Father Jozef does not like his new feelings, and as penance, he often punishes himself by lashing his back while kneeling. During one of the film's most famous scenes, the public exorcism, Mother Joan puts on quite a show. However, she seeks redemption, a few whispered words of prayer, within earshot of only Father Jozef. Father Jozef believes that the best course to her salvation is to move her away from the public eye and close her up in a room with himself for quiet prayer. The pain only becomes more excruciating as the two are alone, and Father Jozef's feelings deepen, as do Mother Joan's. Eventually, Father Jozef must literally erect a fence between himself and Mother Joan to keep their feelings at bay. Realizing that he cannot overcome his human feelings for Mother Joan of the Angels, Father Jozef becomes a martyr, preferring to have the "demons" within him.

Shot with virtually no music, Kawalerozwicz's Mother Joan of the Angels is like a series of flickering beautiful still photographs. Each frame could stand completely alone. The symbolism is obvious but nonetheless powerful. The burnt remnants of the stake outside the convent serve as a reminder to those who break their vows. The shots of the convent show it looming over the countryside as a source of curiosity for those outside and as a prison for those within.

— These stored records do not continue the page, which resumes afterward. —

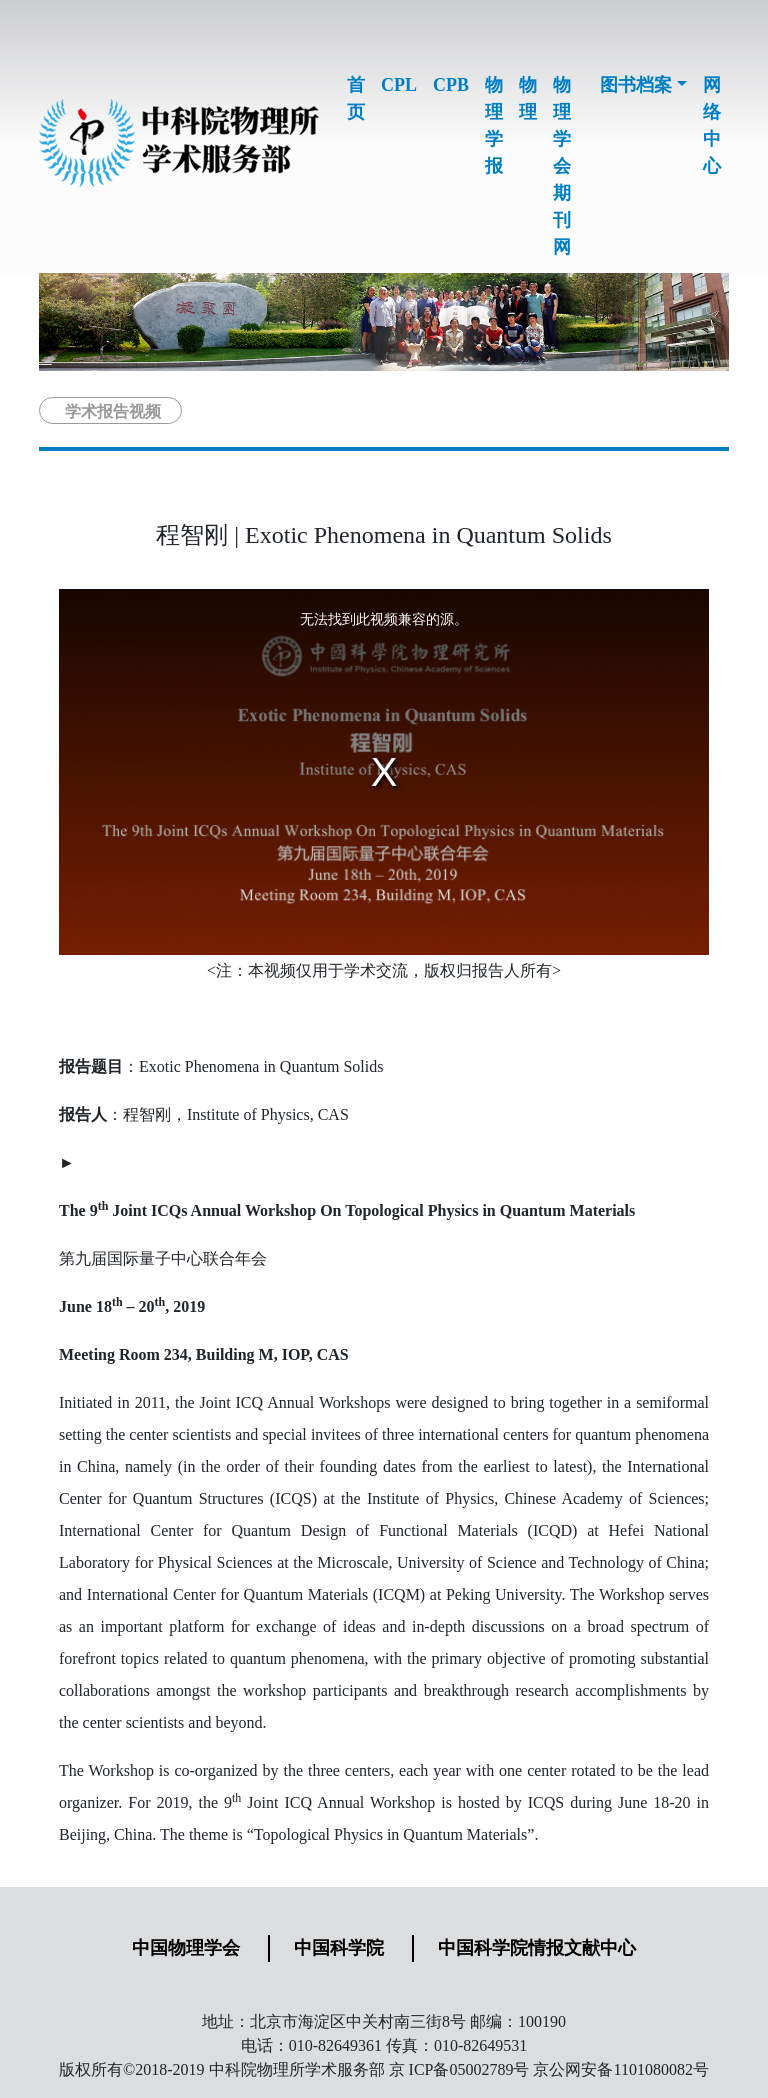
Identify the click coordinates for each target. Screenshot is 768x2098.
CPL (399, 85)
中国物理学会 (186, 1948)
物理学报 (494, 125)
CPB (451, 85)
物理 (528, 98)
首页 (356, 98)
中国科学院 (339, 1948)
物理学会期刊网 (562, 166)
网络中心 (712, 125)
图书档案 (636, 85)
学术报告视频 (113, 411)
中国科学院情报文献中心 (537, 1948)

There is many a surreal touch in the film: Father Jozef encounters a rabbi in an enclosed room. The rabbi is played also by Mieczyslaw Voit, so when the two begin a discussion on the nature of feelings, redemption, and evil, it is as if Jozef is speaking to himself in a mirror, reflecting the questions within Jozef's heart. Anna Ciepielewska plays Sister Malgorzata, the only nun who isn't playing possessed. She ventures out of the convent to the local tavern to gossip with the barmaid and sing a few songs. She meets Chrzaszczewski (Stanislaw Jasiukiewicz), and the two fall seemingly in love. In an ironic touch, Chrzaszczewski abandons her after their first night together. Sister Malgorzata opened her heart and shed her habit, only to have her heart broken to create an even stronger desire to run and hide within the cloister. Human feelings of intimacy are shown as very valuable and fragile. Father Jozef's tragic ending is evidence of this sentiment.
The rich history of the actors and actresses, the director, and circumstances of this film are beyond the focus, my intent, and the scope of this entry. This is a film which is both very real and surreal and one of the most poetically haunting films that I've ever seen. Mother Joan of the Angels is not one that I visit very often, but when I do, it is always memorable.